Wikipedia never took hard steps. The lack of policy or even guidelines meant that administrators were sanctioned for violating unstated "rules." Obviously, from many cases, failure to recuse was taken seriously, yet it was never defined clearly. Enormous disruption has resulted from that. Both of my ArbCom cases were rooted in recusal failure, and both cases were confirmed by the Committee as involved admin recusal failure, use-of-tools-while-involved. And we see the pattern in many Wikipedia decisions: users are sanctioned for violating unspoken rules that don't exist. "They should have known," would be the refrain. Yet these administrators were, almost certainly, following Wikipedia Rule Number One.[3]. Notice that Rule Number One has no definitive explanation, accepted by consensus.

I could say that this is by design. Yet Rule Number One is actually common law. It is not something unusual or particular to wikis. Increasingly, the trend is for societies to replace the common law principle with fixed rules, such as "sentencing guidelines" establishing minimum sentences, tying the hands of judges, or attempting to. (Nobody can force a judge to issue a particular decision; the question would be possible sanction of a judge for judicial error, or public reaction if the judge is subject to election.)

Setting up policies is *not* requiring that they be followed in specific cases. It is, however, setting up a presumption that if one follows the policy, one will not be sanctioned for it, unless the policy is confirmed as applied to the specific case by community consensus.

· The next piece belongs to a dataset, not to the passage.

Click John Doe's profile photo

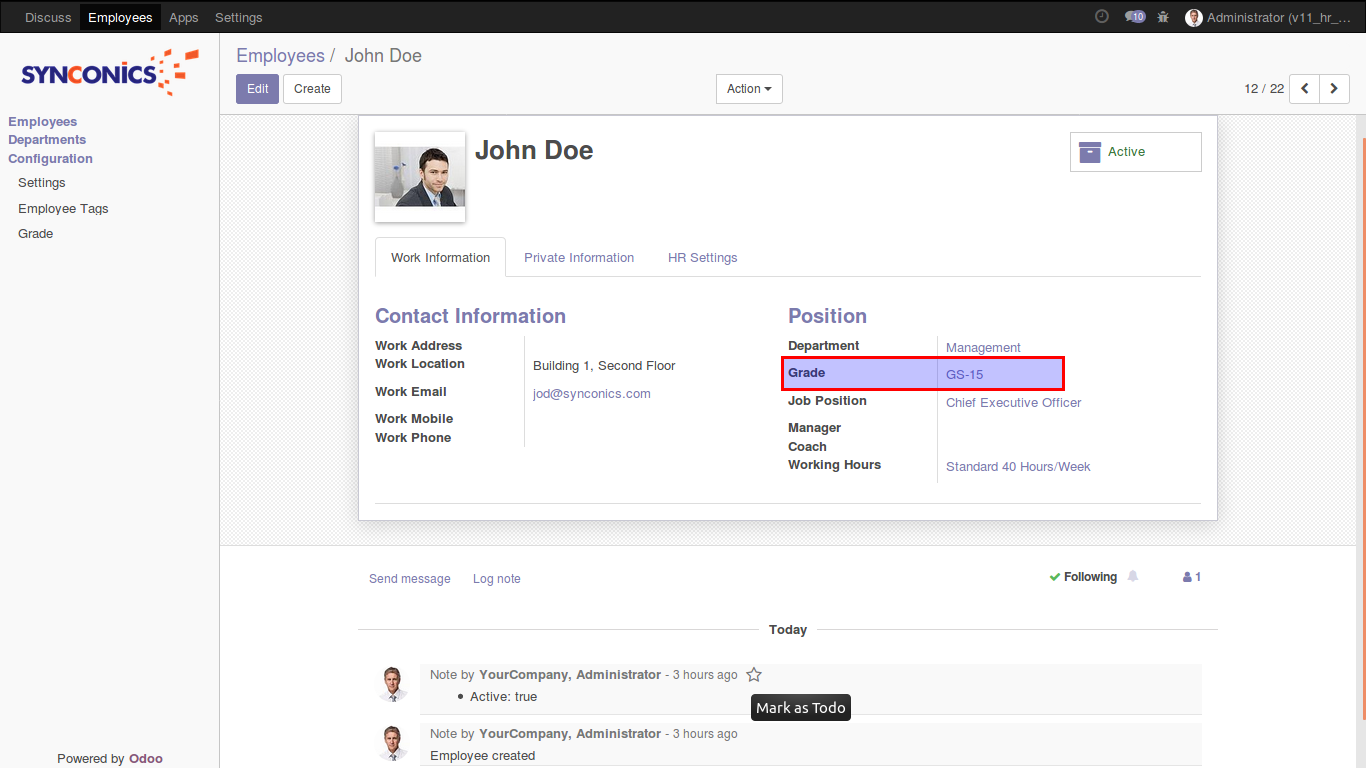[x=420, y=177]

And Wikipedia never defined "community consensus" in such a way as to make it completely clear that this was a genuine consensus, and not just an ad hoc collection of biased opinions. The result of all of this is that Wikipedia is not reliable. And that's famous; among those who know, with high experience, it is often considered an insoluble problem. I don't agree. It's soluble, but it will take some community will to solve it before it will be solved.

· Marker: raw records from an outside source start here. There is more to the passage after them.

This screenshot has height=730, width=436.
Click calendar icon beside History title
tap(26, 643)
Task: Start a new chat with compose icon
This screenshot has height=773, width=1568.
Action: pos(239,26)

Those who do not even recognize the problem are not likely to do the serious work required to address it. And there the matter sits, until and unless the pain gets so great that users start to deal with the real problem: reliable and clear decision-making structure.

Beta has some unique situations that do not arise on other wikis, except perhaps Incubator (with which I am not familiar). We should develop policy on this, and, as well, generic Wikiversity policies; this was a part of the mission of Beta, mostly neglected. We cannot impose policy on other wikis, but we can certainly advise and guide and demonstrate. --Abd (talk) 17:56, 26 August 2014 (UTC)[reply]

Dutch Wikiversity[edit]

[4] Because right now, editing this page could be provocative, I will not now comment there, but may add this later:

A Beta community may decide to establish this as policy or guideline (this is not policy on en.wikiversity, nor has it been on Beta, and it is not policy on en.wikipedia, for brief periods of time to allow page development, though incomplete pages or stubs are often, more recently, deleted there -- with many users complaining that this bites newcomers).
If so -- and it might be a good idea --, that should go with a guideline that incomplete pages are generally moved to the user space of the creator, so that the creator may continue to work on them. Only if the page is truly devoid of work product would it be directly deleted, and then only if it is not new. It may be better to tag it for speedy deletion, and a custodian can decide to make the move to user space (that gets the ball rolling, and if any user may remove a speedy deletion tag, which is normal policy, it does not do harm.) On en.wikiversity, ordinary users frequently make these page moves, it does not require a custodian, and they almost never cause any upset. Telling a user that their page is "incomplete" or "undeveloped" is not taken as an insult. Telling them that it's "useless," "garbage," or even "unsuited for Wikiversity," is often taken that way. It drives users away for no good reason, because it's unnecessary. Clean up Wikiversity by organizing it, don't drive users away! Five users with sustained contributions here will be needed in order to move to an independent project, and independent projects are not a slam-dunk if there is objection. Don't create objections! Welcome users, help them, educate them, and acknowledge their contributions! --Abd (talk) 14:34, 26 August 2014 (UTC)[reply]

inactive namespaces[edit]

Portaal:Dagelijks leven en vrije tijd is moved to a pseudo-namespace Faculteit.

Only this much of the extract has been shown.